The trunk, being considered a choice morsel, was cut into small pieces. The meat was to be smoked immediately, and then carried to Sangatanga, to be sold and given away. Great bargains were looming before the men's eyes; they were all to get rich by selling the elephant's meat.
I never saw men more happy than these poor fellows were. The negroes believe in eating. Mine ate nothing but meat, and they ate such quantities of it that several of them got sick, and I was obliged to give them laudanum in brandy to cure them. They almost finished my little stock of brandy.
The camp was full of meat, and as we had no salt, the odour that came from it was not particularly agreeable. Indeed, I had to have a separate shanty built on one side, and to the windward of the camp. I could not stand the stench.
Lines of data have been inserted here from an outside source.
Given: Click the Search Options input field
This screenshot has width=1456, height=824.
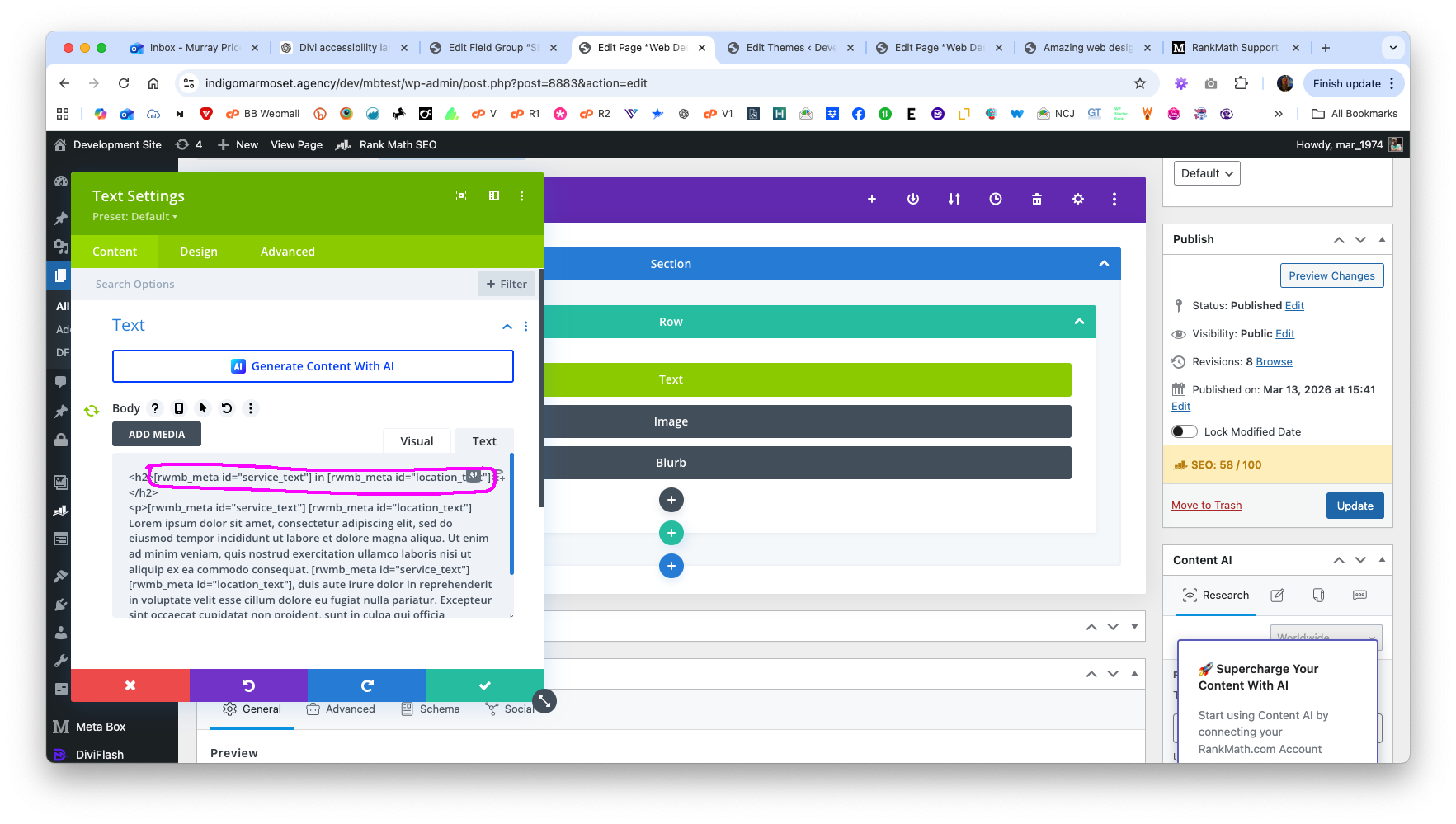Looking at the screenshot, I should 280,285.
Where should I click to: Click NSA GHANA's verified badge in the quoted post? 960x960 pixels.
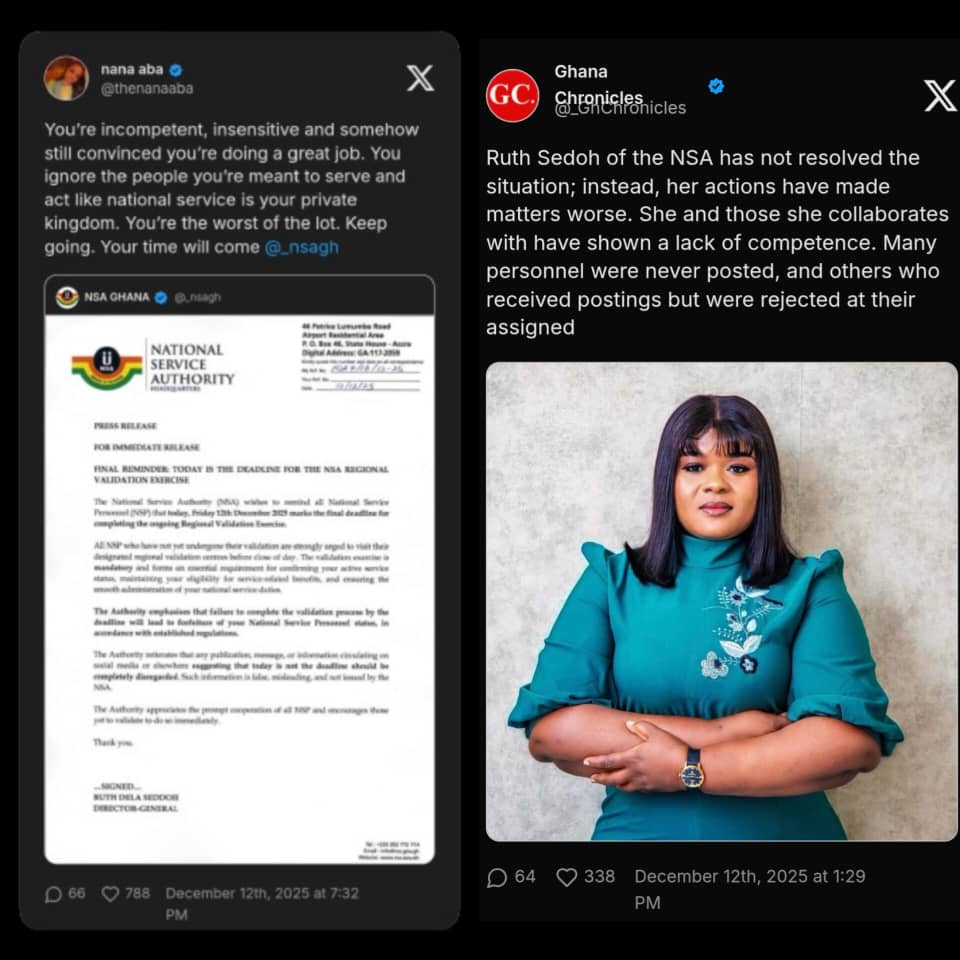point(161,298)
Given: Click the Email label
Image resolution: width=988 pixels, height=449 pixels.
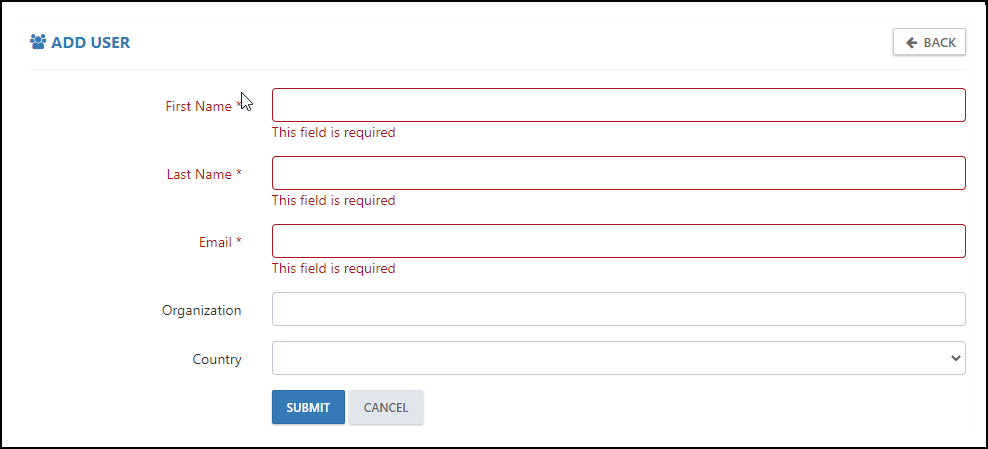Looking at the screenshot, I should pos(221,242).
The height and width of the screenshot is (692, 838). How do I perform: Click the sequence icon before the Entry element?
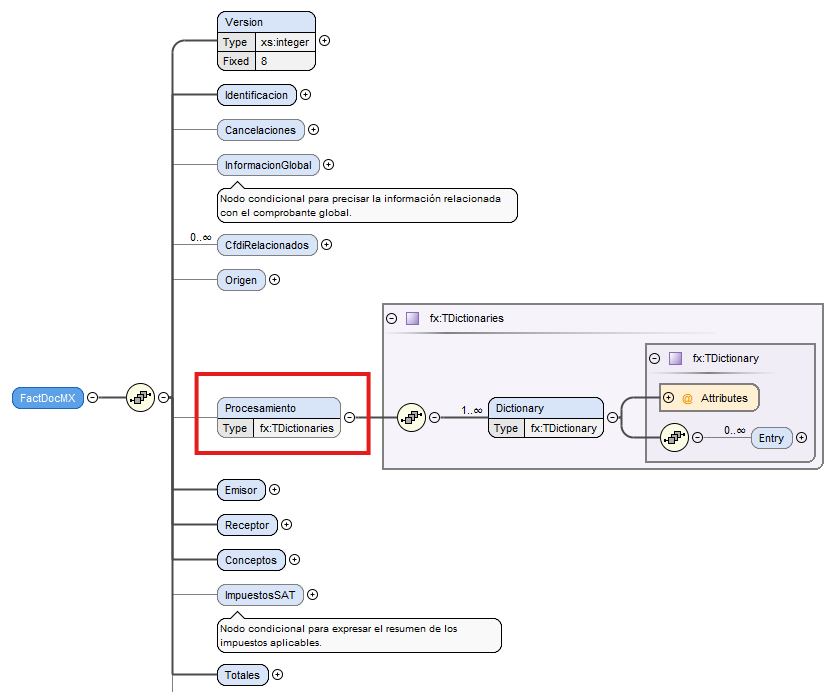(674, 437)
At night the negroes lay around the fires, the jolliest of mortals, drinking palm-wine, which they made regularly from the neighbouring palm-trees, and smoking tobacco when I was generous enough to give them some. In fact, they were as honest a set of negroes as I had met with anywhere, really good fellows.
As time passed on you must not think that I did nothing but kill animals. I rambled through the forest, and studied everything I saw. Sometimes, when too far away from the camp, and after a day of hard hunting, I slept soundly under a tree by the side of a big fire, with my gun by my side. I thought I would go hunting one day for wild animals; on another, for birds; and, when too tired to travel, I would remain in the camp, sleeping sweetly on my primitive couch, which consisted of a couple of mats spread on the bare and soft earth, with a thick blanket for cover, the foliage of a tree and the blue starlit sky being my canopy and roof. I had given up sleeping upon bare sticks, finding it too hard.